O Barco das Ilusões (Show Boat – 1951)
Baseado na obra de Edna Ferber, com uma temática corajosa,
esse musical da MGM, com composições de Jerome Kern e Oscar Hammerstein II,
teve duas adaptações em Hollywood, sendo essa, dirigida pelo mestre do gênero:
George Sidney, aquela que considero superior em todos os aspectos. Como
curiosidade, acho interessante citar que a censura do Código Hays
impossibilitou a participação de Lena Horne, no papel que acabou ficando com
Ava Gardner, por ser negra. Ela havia se destacado no musical “Quando as Nuvens
Passam”, de 1946, cantando “Can’t Help Lovin’ Dat Man”, uma das canções mais
bonitas de “Show Boat”, num trecho que homenageava a obra de Jerome Kern. O
estúpido racismo da época, que não aceitava a relação amorosa entre duas raças
na tela grande, entregou a personagem mestiça nas mãos de Gardner, branca como
leite, que foi dublada nas músicas por Annette Warren.

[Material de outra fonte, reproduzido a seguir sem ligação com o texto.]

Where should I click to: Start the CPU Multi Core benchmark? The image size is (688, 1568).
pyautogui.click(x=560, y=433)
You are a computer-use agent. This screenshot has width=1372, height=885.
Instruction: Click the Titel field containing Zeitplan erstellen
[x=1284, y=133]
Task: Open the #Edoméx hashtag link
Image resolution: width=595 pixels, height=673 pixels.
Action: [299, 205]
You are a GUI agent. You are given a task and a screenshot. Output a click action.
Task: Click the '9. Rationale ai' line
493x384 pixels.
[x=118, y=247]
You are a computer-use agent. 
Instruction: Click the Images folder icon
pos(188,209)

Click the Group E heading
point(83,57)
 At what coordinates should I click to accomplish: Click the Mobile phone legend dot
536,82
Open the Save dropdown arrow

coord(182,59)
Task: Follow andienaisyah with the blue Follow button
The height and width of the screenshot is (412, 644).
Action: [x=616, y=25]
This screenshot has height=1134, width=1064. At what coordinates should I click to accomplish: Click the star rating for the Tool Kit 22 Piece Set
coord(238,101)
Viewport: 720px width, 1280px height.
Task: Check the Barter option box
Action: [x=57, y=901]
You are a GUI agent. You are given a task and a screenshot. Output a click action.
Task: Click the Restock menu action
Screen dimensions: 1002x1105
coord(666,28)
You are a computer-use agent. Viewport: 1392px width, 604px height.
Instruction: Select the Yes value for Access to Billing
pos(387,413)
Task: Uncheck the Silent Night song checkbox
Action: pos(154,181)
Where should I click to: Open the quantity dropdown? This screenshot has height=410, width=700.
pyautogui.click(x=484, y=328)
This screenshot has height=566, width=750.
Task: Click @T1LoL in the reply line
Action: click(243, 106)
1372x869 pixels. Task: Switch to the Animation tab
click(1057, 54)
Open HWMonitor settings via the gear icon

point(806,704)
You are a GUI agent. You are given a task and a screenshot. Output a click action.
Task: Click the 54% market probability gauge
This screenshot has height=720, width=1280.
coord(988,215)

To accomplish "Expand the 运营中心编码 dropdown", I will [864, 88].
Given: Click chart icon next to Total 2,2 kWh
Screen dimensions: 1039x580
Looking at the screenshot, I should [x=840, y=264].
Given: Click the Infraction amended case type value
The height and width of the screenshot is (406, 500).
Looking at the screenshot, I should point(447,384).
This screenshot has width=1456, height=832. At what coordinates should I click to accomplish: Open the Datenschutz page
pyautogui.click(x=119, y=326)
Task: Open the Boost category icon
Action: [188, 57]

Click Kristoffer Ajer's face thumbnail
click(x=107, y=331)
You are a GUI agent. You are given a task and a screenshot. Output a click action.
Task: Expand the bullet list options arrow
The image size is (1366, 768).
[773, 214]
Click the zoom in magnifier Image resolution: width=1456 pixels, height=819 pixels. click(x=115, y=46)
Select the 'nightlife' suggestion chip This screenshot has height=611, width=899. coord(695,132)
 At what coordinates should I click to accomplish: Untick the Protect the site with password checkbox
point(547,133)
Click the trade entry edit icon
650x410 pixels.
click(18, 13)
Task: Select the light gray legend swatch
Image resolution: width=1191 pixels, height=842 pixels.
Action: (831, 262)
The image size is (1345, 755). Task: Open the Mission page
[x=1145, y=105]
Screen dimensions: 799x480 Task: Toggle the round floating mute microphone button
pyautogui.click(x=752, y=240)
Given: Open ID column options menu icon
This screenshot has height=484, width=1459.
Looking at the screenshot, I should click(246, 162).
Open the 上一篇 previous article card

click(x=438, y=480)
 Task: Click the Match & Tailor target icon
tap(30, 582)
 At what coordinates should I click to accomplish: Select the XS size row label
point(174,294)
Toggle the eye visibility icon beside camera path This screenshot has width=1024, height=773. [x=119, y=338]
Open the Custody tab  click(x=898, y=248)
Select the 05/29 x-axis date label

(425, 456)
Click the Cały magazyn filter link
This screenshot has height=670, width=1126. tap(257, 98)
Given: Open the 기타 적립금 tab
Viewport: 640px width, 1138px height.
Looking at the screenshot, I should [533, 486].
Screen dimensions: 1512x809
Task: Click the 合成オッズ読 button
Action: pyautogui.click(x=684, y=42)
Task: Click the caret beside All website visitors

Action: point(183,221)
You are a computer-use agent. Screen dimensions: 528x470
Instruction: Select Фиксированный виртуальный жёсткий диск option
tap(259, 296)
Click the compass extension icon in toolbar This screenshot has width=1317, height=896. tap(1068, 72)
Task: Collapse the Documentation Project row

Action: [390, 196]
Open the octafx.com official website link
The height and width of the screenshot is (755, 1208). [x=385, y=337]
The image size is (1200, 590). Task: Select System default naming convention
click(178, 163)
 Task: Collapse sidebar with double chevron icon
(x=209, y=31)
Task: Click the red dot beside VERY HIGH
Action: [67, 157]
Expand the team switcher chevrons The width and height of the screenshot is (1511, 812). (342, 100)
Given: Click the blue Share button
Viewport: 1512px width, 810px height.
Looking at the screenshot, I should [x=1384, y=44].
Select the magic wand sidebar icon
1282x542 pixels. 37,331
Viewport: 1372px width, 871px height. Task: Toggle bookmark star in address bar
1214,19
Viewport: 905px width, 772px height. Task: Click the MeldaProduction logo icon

A câmera se apaixona por Ava desde seu primeiro momento em
cena, seu carisma é inegável, uma das mais belas estrelas do cinema, mas, sem
titubear, considero mais atraente o charme de Kathryn Grayson, aquele sorriso
encantador que transmitia um misto de inocência e ousadia, que coube
perfeitamente em sua Magnólia, uma mulher capaz de se manter apaixonada por um
homem, por alguns anos, nessa adaptação, ou longos vinte e três, no original, ainda
que ele já tenha se perdido no vício pelo jogo, pelo tempo necessário até que
ele perceba o erro. É lindo o sacrifício da personagem de Ava, escrava de outro
vício, o álcool, desistindo de sua carreira em um espetáculo, ao descobrir que
sua jovem amiga, Magnólia, estava buscando emprego. A forma como a situação é
trabalhada, elegante, evitando o melodrama fácil, potencializa a emoção na cena
final, que não irei revelar aqui.
A canção mais famosa da obra é o tocante e trágico lamento
dos negros: “Ol’ Man River” (“... estou cansado de viver, porém, tenho medo de
morrer...”), interpretado por William Warfield. Gosto bastante de “Life Upon
The Wicked Stage”, que emoldura a simpática apresentação do casal de dançarinos,
porém, minha favorita é “Make Believe”, que simboliza o poder de investir no
impossível, acreditar no sonho, dar o salto de fé. A canção, dueto de Grayson e
Howard Keel, emociona ainda mais em sua reapresentação no terceiro ato,
representando o legado do amor que, mesmo breve, acaba se eternizando na Arte,
como o rio que conduz o barco das ilusões para suas próximas apresentações.
* O filme está sendo lançado em DVD, inédito em home video,
pela distribuidora “Obras-Primas do Cinema”.